Demonstration of how Maltiverse and OpenAI can be integrated.

When given an IOC, such as an IP address, Maltiverse enriches the indicator with context information, and then OpenAI is used to generate a report with recommendations on how to address the specific threat.

Example:

INPUT: py .\maltiverse-module-openai1.py -i 117.253.148.116

OUTPUT:

[+] Looking for 117.253.148.116

[+] Maltiverse response: IOC type ip with the follow threats associated Malware Download and Mail Spammer

[+] Question to OpenAI: I'm a cyber threat analyst, give me a short report about what I have to do with the malicious ip 117.253.148.116 used in campaigns Malware Download and Mail Spammer and a list of recomendations for IT administrators should take to prevent traffic to this ip.
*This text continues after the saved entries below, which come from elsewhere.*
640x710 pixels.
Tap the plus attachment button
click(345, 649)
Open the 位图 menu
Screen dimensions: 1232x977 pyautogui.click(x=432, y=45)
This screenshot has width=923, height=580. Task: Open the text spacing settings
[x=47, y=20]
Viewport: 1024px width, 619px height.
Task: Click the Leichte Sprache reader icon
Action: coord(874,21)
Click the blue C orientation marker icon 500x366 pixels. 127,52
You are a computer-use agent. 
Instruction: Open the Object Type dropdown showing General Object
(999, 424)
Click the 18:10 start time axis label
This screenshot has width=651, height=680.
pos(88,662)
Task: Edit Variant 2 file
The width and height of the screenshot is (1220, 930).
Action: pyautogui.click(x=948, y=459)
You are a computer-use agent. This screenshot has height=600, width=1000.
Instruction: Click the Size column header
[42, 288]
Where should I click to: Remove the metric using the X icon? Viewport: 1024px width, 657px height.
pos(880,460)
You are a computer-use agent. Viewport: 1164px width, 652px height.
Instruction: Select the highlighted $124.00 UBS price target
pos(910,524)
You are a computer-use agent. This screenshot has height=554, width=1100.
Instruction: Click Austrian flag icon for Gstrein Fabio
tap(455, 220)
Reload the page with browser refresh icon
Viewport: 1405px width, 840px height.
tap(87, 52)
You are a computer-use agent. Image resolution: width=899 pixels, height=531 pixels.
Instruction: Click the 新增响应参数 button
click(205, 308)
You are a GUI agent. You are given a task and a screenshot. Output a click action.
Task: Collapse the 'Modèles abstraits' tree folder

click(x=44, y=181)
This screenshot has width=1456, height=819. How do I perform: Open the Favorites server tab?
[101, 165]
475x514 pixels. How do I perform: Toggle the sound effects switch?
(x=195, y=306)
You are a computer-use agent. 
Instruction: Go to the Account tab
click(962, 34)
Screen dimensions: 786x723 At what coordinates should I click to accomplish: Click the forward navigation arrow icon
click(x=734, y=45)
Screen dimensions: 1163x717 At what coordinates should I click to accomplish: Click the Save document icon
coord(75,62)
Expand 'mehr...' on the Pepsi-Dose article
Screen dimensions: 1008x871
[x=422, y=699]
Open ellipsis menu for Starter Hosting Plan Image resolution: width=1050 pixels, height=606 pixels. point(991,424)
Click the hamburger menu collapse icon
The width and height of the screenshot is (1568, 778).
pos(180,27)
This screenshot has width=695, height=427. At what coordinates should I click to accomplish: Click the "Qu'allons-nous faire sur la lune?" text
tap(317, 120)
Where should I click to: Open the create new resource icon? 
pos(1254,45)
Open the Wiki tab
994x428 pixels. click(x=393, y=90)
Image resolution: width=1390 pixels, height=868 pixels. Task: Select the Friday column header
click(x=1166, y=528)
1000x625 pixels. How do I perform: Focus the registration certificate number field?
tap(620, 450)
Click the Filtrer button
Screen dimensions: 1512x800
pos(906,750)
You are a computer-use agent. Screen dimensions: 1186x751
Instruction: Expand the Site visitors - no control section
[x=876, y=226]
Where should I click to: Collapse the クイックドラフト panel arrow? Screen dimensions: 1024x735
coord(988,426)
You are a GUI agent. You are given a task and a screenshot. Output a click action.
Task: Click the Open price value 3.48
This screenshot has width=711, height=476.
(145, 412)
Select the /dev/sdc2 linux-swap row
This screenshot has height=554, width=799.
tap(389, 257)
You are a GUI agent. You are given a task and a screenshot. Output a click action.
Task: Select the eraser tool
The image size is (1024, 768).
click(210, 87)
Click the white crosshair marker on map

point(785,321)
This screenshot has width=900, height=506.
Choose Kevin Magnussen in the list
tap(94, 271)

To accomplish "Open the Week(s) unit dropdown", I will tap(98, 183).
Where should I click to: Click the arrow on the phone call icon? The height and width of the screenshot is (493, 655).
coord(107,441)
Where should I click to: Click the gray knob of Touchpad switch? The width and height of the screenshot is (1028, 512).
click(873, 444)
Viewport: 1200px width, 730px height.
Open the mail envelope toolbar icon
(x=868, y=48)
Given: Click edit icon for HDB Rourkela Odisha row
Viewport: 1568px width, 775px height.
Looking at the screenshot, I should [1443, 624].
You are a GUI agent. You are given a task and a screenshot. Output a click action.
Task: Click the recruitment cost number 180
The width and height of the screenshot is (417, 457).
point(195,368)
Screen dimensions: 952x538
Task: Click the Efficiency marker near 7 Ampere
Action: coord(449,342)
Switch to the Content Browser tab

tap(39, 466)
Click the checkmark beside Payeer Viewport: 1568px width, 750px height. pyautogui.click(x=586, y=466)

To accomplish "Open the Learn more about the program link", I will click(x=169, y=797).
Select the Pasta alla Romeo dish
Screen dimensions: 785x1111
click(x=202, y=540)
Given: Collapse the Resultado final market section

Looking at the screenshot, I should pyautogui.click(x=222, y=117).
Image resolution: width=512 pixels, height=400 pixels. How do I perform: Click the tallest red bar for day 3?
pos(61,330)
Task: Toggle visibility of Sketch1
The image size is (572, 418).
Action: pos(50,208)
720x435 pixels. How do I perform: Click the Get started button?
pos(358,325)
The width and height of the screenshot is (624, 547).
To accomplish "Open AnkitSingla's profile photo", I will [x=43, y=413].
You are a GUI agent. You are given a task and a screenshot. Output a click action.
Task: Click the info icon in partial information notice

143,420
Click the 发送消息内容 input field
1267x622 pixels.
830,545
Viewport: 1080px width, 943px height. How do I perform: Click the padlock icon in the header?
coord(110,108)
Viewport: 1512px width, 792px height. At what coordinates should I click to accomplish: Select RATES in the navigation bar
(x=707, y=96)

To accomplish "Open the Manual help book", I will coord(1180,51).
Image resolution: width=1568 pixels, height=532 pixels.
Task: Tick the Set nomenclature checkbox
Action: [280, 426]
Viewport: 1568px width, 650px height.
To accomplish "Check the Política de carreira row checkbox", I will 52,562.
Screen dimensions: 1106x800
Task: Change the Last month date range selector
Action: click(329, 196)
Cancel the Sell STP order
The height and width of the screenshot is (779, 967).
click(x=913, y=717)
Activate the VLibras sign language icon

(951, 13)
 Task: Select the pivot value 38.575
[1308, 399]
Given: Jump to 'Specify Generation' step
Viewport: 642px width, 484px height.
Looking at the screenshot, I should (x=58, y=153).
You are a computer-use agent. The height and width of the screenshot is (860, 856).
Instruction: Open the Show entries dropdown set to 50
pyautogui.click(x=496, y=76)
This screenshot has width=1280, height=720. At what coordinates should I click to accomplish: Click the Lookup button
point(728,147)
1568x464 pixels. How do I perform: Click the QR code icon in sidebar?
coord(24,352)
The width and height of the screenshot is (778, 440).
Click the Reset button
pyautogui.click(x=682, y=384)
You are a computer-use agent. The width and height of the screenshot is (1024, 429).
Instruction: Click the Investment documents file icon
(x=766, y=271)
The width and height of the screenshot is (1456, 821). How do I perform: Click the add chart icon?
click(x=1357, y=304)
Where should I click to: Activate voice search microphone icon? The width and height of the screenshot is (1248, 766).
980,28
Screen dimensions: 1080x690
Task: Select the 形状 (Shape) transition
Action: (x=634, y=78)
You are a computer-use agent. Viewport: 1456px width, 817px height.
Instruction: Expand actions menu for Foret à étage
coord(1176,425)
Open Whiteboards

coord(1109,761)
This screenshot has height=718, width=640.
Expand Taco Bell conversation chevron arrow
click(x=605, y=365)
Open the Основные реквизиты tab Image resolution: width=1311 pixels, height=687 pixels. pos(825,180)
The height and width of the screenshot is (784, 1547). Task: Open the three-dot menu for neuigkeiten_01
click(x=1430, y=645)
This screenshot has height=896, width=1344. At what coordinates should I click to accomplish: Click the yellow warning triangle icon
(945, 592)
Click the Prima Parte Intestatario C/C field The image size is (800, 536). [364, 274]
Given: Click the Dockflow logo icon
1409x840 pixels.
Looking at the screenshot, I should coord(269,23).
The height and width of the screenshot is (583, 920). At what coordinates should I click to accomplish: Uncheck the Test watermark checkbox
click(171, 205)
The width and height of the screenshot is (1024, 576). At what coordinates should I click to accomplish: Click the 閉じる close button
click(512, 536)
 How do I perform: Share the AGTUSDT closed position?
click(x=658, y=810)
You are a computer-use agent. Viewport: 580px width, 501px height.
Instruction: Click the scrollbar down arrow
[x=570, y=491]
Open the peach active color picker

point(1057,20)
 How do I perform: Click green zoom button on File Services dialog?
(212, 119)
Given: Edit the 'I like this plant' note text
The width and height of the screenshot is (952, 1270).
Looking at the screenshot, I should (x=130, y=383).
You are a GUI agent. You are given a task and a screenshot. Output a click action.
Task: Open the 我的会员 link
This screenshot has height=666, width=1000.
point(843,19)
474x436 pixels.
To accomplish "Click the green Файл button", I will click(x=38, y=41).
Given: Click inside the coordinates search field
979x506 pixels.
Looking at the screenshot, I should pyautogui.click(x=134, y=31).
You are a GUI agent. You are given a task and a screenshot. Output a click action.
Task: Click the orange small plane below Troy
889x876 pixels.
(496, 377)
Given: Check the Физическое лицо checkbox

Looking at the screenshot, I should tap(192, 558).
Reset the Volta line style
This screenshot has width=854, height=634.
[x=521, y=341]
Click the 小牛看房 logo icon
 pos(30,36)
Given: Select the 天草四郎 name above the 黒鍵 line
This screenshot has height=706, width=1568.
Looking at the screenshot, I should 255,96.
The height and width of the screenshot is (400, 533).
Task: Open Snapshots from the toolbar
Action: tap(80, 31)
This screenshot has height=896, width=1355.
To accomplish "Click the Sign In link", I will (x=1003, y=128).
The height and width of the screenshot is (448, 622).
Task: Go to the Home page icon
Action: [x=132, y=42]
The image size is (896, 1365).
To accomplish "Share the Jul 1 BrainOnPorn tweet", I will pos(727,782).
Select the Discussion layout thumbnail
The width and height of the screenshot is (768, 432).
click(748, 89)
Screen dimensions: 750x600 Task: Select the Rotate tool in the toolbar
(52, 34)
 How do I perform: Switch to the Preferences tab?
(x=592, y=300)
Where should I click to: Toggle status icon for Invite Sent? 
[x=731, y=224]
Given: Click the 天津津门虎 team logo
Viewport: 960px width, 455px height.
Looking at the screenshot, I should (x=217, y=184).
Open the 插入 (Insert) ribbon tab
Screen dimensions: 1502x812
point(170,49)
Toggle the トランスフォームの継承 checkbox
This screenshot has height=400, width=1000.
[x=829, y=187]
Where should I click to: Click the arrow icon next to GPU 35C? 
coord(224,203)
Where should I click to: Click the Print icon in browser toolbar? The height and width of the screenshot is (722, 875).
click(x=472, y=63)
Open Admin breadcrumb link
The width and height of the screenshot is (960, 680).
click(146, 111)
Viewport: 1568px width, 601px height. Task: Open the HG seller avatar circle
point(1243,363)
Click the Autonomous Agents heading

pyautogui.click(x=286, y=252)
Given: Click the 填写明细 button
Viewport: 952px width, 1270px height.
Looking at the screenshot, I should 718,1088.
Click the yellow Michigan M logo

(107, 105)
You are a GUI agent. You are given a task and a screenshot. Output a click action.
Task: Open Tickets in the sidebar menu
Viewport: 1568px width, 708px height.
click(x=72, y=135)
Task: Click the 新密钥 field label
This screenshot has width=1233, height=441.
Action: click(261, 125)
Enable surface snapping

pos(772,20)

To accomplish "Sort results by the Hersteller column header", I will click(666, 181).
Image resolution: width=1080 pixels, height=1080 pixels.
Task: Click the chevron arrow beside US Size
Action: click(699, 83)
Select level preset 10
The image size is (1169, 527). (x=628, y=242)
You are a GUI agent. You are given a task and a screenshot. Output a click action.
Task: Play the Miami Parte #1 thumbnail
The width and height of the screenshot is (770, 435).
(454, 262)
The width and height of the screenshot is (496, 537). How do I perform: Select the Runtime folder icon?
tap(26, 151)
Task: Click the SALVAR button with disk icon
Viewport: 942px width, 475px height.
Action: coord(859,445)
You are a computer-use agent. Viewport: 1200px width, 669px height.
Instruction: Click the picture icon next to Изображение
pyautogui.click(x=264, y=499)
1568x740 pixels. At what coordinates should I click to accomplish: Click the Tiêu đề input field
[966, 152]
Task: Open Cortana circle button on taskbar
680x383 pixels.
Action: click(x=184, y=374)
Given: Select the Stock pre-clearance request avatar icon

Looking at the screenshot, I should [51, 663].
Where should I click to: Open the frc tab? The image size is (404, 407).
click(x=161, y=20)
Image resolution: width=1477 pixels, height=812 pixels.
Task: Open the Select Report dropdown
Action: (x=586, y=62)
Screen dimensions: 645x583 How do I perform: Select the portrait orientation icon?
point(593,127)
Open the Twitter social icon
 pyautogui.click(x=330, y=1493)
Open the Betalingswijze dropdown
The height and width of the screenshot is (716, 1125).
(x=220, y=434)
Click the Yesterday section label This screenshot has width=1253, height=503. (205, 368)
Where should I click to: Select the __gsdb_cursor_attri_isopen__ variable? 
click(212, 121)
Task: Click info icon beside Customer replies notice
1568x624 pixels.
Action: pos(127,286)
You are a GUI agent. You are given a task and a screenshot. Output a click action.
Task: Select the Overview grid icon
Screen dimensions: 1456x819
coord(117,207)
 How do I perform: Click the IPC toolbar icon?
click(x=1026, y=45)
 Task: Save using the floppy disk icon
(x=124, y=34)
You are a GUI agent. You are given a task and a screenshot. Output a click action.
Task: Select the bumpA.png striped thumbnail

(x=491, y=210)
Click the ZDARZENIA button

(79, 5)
[+] Recomendation from OpenAI:

Malicious IP Report:

IP Address: 117.253.148.116

Campaigns: Malware Download and Mail Spammer

Description: This malicious IP address has been used in campaigns to download malware and send out mail spam. It is likely that this IP address is being used by a malicious actor to spread malicious content or conduct other malicious activities.

Recommendations for IT Administrators:

1. Block traffic from this IP address at the firewall level.
2. Monitor network traffic for any suspicious activity originating from this IP address.
3. Implement anti-malware software on all systems connected to the network to detect and prevent any malicious activity originating from this IP address.
4. Educate users on the dangers of downloading files or clicking links from unknown sources, as these could be associated with this malicious IP address or similar ones used by the same actor(s).
5. Regularly update security patches and software versions on all systems connected to the network, as outdated versions can be vulnerable to attacks originating from this IP address or similar ones used by the same actor(s).